Bennett explained that in the 38 years it’s been in business, the organization developed over a period of time — until 2003, it didn’t even have a place to call home. This all changed when the Spences bought the Old Songs Community Arts Center, a special location that hosts a performing studio, office spaces and classrooms. With all of the classes it offers, the organization needs the space to accommodate and the space to grow.
The staff sticks true to the roots of their employer — Bennett said all staff members have a love for music and an appreciation for the work that goes into it.
“I think part of the reason we are so successful is because we are there for the performers,” she explained. “We are able to work around schedules and be flexible. The biggest thing you want for any act is a full house.”
While sometimes it’s hard to avoid conflicts entirely, Bennett said she makes sure the venue does whatever it can to go that extra mile for its guests. It seems to be working; each year, the venue hosts names you know, names you don’t know and names you definitely should know.
“I grew up on pop,” she said. “I love all kinds of music.
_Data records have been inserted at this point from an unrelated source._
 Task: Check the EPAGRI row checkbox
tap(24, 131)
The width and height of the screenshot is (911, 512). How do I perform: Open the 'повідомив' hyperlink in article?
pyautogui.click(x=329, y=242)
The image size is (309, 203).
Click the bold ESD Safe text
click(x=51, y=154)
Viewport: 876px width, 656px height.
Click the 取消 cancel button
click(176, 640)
However, I love how folk music is participatory.”
The festival each summer is just that — participatory. The three-day festival has everything a music lover could want. Taking place from June 28 to June 30 at the Altamont Fairgrounds, Bennett promises there will be “something for everyone” at this year’s festival. Joining the lineup are groups like Emma’s Revolution, Bill Staines, John McCutcheon, Poor Man’s Gambit, Magpie and Mulebone, just to name a few. Parents can kick back and sing along to their favorite tunes while children can join the Great Groove Band if they want a chance to get on the main stage for themselves.
“The Great Groove Band is for children 18 and under,” Bennett explained. “No experience is necessary. We rehearse for two hours a day. On the last day, the students perform a concert on the main stage.”
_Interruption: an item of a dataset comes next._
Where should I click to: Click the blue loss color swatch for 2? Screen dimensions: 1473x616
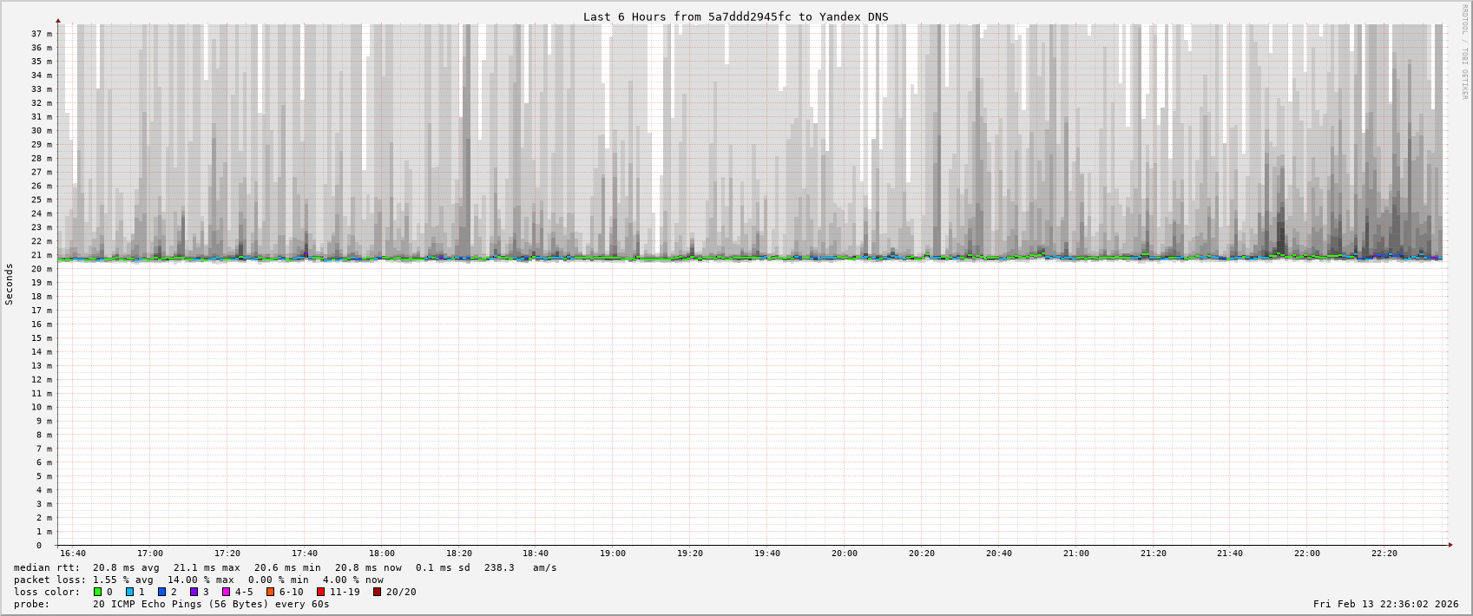click(x=162, y=592)
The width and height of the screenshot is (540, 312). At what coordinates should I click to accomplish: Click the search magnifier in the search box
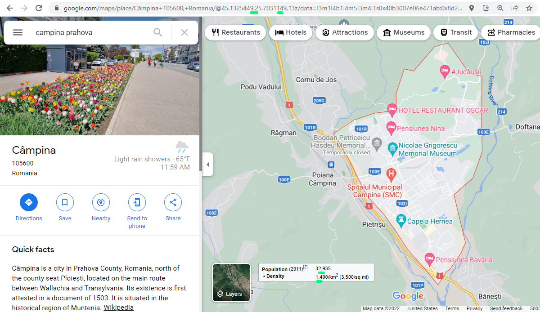(x=158, y=32)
Bennett said the concerts are often a hit. By the end of the weekend, the students not only perform a concert, but they’ve learned new skills most of the time and they work together to create something. No stress, no competition, just music.
The adults have their own party too. A nighttime dance is hosted from 11 p.m. to 1 a.m. on festival nights. Bennett said some people come just to attend that, albeit with a nominal fee.
“Music is a tough thing to get an audience in,” she continued. “However, when I go to the festival, I see people of all walks of life coming to hear performers of all different origins. All are enjoying the music and having a great time. The performers listen to others when they’re not on. It’s hard to find that environment in the world these days.”
The feelings of friendship and closeness that the festival — and organization in general — offers is what keeps Bennett coming back year after year.
“Think about a gathering of 1,500 to 2,000 of your closest friends,” she concluded. “These people might not know each other when they walk in. But once you leave, that feeling of community stays with you for a long time. That’s the best thing we have here.”